Thesis Title: Decision-Making in Climate and Energy Policy

Advisor: Dr. Valerie Thomas

Committee members:

Dr. Marilyn Brown

Dr. David Goldsman

Dr. Matthew Realff

Dr. Joel Sokol

Date and Time: Monday, 3/13/2017, 8:30amCDT

Location: ISYE Groseclose 226A

Abstract:

As many governments at local, state, and national levels seek to lessen their impacts on climate change, carbon dioxide emissions reduction targets are becoming increasingly common. Many of these plans set goals based on a combination of the feasibility and economics of the policies and actions available and the necessary emissions reduction levels identified by the scientific community. 
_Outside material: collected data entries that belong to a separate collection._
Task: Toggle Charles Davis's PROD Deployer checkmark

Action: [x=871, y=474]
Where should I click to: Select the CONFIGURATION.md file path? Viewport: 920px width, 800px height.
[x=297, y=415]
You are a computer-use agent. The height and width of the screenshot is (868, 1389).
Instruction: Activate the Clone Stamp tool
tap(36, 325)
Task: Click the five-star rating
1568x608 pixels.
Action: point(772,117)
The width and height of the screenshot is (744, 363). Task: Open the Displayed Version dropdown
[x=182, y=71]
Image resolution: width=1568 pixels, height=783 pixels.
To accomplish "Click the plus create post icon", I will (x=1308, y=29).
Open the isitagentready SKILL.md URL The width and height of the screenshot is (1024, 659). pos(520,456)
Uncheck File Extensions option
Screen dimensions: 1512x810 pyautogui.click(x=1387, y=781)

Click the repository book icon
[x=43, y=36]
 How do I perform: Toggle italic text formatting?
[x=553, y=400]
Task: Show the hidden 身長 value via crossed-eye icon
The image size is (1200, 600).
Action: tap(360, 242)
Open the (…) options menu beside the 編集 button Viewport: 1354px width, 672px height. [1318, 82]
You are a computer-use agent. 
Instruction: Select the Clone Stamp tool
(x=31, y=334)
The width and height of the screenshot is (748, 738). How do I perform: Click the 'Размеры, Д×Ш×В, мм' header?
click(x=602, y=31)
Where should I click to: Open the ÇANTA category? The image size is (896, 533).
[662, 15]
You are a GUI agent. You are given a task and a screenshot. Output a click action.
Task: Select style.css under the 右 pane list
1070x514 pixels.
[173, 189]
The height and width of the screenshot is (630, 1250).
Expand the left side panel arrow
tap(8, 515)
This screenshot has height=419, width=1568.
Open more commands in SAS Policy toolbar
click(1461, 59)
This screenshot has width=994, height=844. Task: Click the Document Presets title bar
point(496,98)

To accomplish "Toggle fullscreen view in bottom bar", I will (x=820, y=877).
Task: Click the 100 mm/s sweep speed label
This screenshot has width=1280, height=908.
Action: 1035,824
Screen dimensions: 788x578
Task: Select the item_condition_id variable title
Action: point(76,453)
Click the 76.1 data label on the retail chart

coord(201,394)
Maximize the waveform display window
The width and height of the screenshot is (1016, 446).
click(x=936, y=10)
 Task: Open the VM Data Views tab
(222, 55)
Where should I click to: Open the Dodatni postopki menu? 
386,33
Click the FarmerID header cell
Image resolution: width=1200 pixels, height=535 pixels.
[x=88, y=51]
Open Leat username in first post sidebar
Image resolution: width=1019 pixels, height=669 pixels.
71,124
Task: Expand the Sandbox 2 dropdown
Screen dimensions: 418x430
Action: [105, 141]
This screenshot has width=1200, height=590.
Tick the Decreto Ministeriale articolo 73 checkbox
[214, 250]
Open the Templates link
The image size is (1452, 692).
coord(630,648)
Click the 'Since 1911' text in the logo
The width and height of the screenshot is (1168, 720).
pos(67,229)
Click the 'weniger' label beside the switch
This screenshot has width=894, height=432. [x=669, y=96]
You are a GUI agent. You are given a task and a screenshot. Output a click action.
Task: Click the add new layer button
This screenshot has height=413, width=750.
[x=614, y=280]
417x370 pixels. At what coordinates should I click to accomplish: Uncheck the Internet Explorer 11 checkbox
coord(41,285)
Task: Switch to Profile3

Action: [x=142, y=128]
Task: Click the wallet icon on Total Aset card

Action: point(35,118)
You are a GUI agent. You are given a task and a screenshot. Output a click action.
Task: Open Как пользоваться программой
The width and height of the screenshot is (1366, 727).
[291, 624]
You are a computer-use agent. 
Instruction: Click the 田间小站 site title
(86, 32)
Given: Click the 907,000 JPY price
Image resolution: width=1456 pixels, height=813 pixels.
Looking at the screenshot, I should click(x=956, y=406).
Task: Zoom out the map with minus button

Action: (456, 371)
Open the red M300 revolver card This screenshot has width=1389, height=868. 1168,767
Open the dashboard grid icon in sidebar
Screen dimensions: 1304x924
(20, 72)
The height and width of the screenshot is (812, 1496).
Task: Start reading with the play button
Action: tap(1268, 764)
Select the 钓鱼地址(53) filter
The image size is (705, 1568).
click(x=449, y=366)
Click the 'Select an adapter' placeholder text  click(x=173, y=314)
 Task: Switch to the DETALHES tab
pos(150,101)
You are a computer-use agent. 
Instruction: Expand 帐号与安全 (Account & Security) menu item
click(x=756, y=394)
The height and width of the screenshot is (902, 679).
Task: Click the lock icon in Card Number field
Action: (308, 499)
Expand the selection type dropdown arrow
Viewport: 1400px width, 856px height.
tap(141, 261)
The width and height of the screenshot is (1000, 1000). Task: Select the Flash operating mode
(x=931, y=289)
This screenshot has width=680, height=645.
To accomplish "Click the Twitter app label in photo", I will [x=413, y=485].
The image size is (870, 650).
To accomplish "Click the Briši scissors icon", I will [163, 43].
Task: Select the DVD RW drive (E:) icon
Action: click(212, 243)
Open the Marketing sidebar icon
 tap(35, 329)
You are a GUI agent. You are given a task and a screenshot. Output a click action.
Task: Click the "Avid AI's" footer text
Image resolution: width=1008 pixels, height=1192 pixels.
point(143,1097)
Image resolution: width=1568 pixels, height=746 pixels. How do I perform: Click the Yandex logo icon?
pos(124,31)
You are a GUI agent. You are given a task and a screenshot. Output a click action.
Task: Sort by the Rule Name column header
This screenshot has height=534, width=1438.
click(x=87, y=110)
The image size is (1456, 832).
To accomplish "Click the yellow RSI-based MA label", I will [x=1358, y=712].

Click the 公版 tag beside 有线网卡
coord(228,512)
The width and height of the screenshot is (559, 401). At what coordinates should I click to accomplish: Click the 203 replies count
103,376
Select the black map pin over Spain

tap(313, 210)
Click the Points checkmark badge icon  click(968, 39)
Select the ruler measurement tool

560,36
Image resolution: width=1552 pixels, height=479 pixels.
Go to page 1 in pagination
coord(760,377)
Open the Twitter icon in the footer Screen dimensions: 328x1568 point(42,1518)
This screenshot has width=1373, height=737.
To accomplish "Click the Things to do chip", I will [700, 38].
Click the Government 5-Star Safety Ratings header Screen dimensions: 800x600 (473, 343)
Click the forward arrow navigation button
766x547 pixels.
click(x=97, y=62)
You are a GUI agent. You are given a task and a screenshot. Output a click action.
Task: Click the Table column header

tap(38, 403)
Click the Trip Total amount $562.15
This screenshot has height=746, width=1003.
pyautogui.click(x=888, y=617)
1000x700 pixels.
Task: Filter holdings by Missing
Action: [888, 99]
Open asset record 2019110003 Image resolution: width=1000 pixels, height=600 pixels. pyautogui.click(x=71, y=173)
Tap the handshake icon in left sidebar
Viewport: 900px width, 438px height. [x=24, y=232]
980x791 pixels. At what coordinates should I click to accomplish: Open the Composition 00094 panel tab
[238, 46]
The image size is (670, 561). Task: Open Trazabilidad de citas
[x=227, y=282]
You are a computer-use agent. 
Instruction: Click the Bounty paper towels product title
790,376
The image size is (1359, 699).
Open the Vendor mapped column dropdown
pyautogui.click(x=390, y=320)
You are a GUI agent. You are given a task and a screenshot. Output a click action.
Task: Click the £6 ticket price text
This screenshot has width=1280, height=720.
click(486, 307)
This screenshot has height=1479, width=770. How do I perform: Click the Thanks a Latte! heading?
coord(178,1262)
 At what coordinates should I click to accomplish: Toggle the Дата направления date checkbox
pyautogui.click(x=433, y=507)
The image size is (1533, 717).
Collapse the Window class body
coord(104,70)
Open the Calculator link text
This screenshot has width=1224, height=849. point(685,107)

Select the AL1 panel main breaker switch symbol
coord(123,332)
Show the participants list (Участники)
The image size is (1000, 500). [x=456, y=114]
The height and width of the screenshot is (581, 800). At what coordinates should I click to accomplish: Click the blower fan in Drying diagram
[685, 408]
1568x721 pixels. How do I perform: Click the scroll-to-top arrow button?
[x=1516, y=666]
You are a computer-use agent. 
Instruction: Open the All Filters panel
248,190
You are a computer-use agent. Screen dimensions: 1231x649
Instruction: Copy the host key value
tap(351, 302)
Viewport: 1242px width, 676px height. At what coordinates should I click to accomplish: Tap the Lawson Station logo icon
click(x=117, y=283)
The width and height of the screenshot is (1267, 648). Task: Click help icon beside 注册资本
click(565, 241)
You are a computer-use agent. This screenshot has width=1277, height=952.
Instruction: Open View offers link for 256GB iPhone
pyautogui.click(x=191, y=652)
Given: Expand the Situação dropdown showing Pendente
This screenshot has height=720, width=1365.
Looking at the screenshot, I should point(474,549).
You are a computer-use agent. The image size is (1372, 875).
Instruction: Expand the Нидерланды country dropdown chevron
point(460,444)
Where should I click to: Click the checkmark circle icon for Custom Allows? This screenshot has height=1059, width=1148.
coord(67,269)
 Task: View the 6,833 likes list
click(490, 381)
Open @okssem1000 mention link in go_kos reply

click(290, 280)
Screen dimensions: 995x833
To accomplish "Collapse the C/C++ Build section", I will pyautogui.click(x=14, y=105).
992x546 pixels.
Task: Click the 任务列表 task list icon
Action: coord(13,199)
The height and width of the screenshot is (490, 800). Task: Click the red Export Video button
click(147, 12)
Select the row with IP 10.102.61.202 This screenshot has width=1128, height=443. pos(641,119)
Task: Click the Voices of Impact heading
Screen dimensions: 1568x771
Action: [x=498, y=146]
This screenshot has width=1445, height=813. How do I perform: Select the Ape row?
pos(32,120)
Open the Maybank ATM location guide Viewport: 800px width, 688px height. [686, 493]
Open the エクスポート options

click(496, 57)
Due to the intertemporal nature of analyses relating to climate and energy, many cost inputs are more easily ingested as and are more clearly presented as annualized costs. In Chapter II, a formalized methodology for the calculation of the levelized cost of electricity is presented. The levelized cost is widely used as a concise estimate of the cost of electricity generation or comparison between different technologies, incorporating the full lifecycle costs of electricity generation into a unit price over the lifetime of the plant. Several issues persist when these calculations are presented. First, the source and reliability of the cost inputs are often unverifiable if they are based on insider information or models that lack transparency. Second, the method typically involves projection of future fuel costs throughout the projected lifetime of the project. These cost streams are highly uncertain and have a significant effect on the result. Third, single point estimates are frequently used for inputs, which results in point estimates for the levelized cost that do not reflect the wide range of potential costs associated with electricity generation technologies. These issues show a continuing need for a formalized approach for comparing the costs of generation technologies.

In Chapter III, a model is presented to evaluate the cost of meeting carbon dioxide emissions targets using an electricity generation planning model incorporating natural gas and transportation fuels with simultaneous selection of efficiency investments in order to satisfy consumer service levels and policy-makers' desired carbon dioxide emissions targets.  This model bridges the gap between two sets of existing literature. The first set uses scenario-based analysis to generate feasible paths for efficiency in order to meet an emissions target and then calculates the resulting costs.  The second set uses optimization techniques to minimize either costs or emission, thereafter calculating the other metric based on the results. The framework presented herein allows a specific target to be met at minimum cost by allowing the user to define the efficiency portfolios and directly incorporate them into the cost structure of the optimization model. This framework is intended to be tractable and easily extended to specific applications.

In Chapter IV, the model presented in Chapter III is validated by performing a case study on the United States state of Georgia. Considering electricity, natural gas, and transportation fuel emissions, the case study examines three scenarios. The first involves only business-as-usual considerations; the second incorporates efficiency investments; the third adds a carbon dioxide emissions constraint along with the efficiency investments. By analyzing these three scenarios, the study finds that a 40% reduction in carbon dioxide emissions from 2015 levels is achievable by 2050 at present value costs 13% below that of business-as-usual, with the carbon dioxide emissions target itself accounting for costs being 2% above what would otherwise be achieved with efficiency investments alone.

The thesis illustrates a formalized, tractable approach to decision-making in climate and energy policy, while providing the flexibility needed for future work requiring extensions and application to specific contexts. The full source code is provided in order to assist in this endeavor.